_Problems to work on_
(a) Please copy, word for word, the stretch from "Every year thousands" through "week of school." in the passage about first-week school jitters.
(b) In the passage about first-week school jitters, on what date did the family move into a new house?
(c) Write the next part of the passage about first-week school jitters, picking up right after its final line.
---------- Reading passage ----------
The first week of school is done. In our house that includes 5 publicly funded schools. Two teachers, one high school student, one middle school student, one junior student and one primary student. Needless to say, our house is always full of first week jitters. This year was particularly full of new challenges and adventures. We moved into a new house in a new city on September 1st. A few days later, at new times and new bus stops, all our children faced the unknown of a new school year. I am opening another new school and I am thrilled to be back in the role of teacher librarian. My husband is returning to the same school but, with new administration with whom he needs to build a positive relationship. The youngest two had the biggest change – a brand new, much bigger school (with that school bus ride to boot)!
Every year thousands of educators, office staff, bus drivers, parents and, most importantly, students feel the first week jitters. For some it is a simple feeling of butterflies (perhaps excitement or even dread), but for other students it is authentic and painful fear and anxiety. Countless tears, sleepless nights, emotional outbursts and physical symptoms can develop in this first week of school.
So how can we help these students cope, understand and moreover embrace/express these feelings? As a parent, an educator and a mental health advocate, how can I support our students who truly struggle through the first week?
Society somewhat says:
“Tough luck kid!”
---------- Data section ----------
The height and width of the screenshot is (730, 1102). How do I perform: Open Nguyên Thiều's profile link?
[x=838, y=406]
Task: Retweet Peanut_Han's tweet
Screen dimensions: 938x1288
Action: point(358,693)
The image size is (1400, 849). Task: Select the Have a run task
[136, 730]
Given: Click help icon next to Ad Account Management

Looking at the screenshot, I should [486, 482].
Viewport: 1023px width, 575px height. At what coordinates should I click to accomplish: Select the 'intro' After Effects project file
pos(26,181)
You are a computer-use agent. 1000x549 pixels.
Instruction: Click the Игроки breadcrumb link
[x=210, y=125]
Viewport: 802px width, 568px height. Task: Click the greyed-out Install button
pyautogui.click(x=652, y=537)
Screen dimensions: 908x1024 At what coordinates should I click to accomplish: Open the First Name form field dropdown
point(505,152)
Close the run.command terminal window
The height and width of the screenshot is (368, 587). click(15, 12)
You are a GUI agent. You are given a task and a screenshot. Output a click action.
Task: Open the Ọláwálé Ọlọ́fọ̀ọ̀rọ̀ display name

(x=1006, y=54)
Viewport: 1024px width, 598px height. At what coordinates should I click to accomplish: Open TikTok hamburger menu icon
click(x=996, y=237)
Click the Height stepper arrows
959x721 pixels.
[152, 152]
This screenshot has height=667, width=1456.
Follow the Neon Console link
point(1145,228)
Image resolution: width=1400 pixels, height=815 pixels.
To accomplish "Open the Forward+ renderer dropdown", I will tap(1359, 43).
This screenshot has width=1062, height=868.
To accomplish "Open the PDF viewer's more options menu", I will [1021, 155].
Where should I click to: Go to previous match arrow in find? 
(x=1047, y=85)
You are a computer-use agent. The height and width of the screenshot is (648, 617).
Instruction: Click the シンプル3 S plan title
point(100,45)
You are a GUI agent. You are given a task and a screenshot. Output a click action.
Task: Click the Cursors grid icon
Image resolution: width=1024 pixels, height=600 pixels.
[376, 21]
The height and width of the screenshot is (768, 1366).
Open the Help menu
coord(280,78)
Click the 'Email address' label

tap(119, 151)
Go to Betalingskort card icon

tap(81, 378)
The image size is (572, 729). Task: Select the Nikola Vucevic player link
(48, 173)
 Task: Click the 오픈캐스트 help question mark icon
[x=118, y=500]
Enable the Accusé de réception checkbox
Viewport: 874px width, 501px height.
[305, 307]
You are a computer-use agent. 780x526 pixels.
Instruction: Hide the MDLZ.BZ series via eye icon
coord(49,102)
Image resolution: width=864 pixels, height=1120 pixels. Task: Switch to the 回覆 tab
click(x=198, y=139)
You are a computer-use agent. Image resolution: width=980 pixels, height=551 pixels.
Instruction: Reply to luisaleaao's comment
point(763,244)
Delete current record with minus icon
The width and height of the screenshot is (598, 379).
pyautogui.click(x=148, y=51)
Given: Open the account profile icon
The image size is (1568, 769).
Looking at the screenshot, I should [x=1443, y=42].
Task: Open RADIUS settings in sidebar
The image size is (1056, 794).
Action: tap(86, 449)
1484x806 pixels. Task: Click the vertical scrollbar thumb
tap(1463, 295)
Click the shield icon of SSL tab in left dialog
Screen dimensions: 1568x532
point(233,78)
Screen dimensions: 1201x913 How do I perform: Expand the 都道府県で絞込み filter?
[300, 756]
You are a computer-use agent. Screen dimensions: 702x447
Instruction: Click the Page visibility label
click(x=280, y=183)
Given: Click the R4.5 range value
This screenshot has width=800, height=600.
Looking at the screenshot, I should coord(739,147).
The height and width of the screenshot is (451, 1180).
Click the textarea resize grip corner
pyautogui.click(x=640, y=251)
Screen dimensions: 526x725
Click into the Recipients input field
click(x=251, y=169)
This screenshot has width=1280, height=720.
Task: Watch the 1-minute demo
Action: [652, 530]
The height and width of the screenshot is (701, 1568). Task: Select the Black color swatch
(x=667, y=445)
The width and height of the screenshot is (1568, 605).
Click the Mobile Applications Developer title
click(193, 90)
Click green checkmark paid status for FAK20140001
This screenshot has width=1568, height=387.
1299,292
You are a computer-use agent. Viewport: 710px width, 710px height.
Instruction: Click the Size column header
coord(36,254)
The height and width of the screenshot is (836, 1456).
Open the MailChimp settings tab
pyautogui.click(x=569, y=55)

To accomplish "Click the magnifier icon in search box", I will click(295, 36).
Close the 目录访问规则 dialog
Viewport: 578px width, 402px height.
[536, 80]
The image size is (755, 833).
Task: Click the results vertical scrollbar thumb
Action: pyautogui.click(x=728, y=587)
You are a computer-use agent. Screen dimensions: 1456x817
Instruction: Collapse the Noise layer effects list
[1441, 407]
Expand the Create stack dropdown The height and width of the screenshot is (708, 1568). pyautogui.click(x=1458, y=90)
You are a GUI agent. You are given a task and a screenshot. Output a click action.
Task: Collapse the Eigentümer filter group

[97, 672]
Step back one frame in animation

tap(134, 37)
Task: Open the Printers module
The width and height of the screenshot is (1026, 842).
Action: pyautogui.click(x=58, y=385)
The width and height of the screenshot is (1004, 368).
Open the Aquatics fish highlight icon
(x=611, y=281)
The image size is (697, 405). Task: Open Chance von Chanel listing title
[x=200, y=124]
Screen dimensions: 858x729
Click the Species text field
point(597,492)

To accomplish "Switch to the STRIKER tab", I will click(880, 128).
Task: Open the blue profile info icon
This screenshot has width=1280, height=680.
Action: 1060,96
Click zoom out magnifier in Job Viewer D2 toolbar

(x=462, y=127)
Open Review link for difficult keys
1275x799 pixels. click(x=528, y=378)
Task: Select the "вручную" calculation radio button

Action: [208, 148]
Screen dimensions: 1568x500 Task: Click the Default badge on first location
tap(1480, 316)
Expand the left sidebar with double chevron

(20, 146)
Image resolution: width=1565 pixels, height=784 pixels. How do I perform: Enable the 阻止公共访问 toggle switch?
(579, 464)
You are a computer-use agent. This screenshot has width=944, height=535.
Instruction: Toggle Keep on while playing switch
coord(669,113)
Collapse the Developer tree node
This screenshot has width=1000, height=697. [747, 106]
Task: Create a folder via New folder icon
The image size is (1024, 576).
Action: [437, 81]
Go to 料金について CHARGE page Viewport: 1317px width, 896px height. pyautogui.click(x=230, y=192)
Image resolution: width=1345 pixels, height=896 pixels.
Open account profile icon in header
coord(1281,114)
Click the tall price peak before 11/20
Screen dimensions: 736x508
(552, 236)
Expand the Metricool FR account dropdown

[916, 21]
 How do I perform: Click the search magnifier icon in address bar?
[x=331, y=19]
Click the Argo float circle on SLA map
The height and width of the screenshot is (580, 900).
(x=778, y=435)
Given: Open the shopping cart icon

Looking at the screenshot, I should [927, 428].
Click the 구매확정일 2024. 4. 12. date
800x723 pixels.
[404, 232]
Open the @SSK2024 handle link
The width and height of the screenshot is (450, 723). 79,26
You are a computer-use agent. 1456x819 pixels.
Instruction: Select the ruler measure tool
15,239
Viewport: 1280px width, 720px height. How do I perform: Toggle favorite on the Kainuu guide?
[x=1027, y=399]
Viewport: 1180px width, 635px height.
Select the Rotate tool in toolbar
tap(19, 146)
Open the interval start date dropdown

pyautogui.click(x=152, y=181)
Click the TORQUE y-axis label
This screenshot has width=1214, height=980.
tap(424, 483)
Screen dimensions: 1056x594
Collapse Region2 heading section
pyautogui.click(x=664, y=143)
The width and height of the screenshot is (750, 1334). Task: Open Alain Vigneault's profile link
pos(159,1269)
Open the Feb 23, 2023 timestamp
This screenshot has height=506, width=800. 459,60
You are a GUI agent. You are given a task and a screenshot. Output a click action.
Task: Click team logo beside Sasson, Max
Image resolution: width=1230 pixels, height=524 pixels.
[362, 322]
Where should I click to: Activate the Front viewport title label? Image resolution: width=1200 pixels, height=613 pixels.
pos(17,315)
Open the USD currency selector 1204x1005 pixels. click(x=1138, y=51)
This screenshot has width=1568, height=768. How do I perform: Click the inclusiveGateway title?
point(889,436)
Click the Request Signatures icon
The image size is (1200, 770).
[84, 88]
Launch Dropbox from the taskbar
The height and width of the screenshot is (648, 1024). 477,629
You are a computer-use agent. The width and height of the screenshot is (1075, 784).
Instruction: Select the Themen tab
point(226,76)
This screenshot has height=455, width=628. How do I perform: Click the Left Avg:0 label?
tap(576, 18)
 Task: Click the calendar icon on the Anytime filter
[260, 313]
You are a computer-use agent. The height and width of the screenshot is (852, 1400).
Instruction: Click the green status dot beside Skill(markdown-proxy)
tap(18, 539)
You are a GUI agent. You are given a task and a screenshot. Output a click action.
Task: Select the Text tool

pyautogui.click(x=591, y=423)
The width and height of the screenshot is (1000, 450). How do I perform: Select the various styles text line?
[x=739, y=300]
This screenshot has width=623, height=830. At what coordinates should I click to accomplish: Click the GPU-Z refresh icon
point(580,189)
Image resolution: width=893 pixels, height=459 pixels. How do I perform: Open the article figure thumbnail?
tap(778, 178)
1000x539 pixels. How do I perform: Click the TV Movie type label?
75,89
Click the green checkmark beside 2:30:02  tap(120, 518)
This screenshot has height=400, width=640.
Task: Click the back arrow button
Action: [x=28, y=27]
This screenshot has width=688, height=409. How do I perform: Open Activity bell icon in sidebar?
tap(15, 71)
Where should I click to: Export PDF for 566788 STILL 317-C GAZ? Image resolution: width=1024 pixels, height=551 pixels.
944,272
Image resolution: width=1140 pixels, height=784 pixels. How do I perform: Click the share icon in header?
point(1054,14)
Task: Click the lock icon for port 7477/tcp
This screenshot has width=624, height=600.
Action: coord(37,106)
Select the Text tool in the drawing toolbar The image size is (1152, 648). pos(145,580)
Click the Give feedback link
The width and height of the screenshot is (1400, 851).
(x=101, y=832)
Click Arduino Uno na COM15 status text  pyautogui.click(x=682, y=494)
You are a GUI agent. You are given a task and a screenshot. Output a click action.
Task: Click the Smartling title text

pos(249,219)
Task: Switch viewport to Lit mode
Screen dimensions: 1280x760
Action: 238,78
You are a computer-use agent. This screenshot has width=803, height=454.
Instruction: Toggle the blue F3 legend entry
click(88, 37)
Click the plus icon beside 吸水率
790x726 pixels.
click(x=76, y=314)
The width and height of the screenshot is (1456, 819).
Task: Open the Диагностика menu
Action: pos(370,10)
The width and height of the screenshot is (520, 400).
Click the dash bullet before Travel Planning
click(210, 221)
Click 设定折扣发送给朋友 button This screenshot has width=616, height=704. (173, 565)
----------
_Written responses_
(a)
Every year thousands of educators, office staff, bus drivers, parents and, most importantly, students feel the first week jitters. For some it is a simple feeling of butterflies (perhaps excitement or even dread), but for other students it is authentic and painful fear and anxiety. Countless tears, sleepless nights, emotional outbursts and physical symptoms can develop in this first week of school.

(b) September 1st.

(c)
“We all went to school!”
“What makes you so special?”
But when your child is stressed, you are stressed, your spouse is stressed, your family is stressed – and the cycle continues…
Individual educators, school staff and school communities go above and beyond for many of these students – I see that every day. Yet I always wonder if we (as a system) can do better? Can I do more to help families adjust and support their own children?
I do believe that children are resilient and that they will be ok.
But in that moment
- when the tears arrive,
- or the tummy hurts,
- or their inner voice tells them to run for door,
- or that mommy/daddy/caregiver is never coming to pick them up
- or that they are a failure on the first day of school
THEY DON’T KNOW THAT THEY ARE GOING TO BE OK!
So I will make sure that I am extra kind, patient and aware – because week 2 is coming and for many of our learners the jitters are still there, maybe smaller, and just maybe growing by the minute!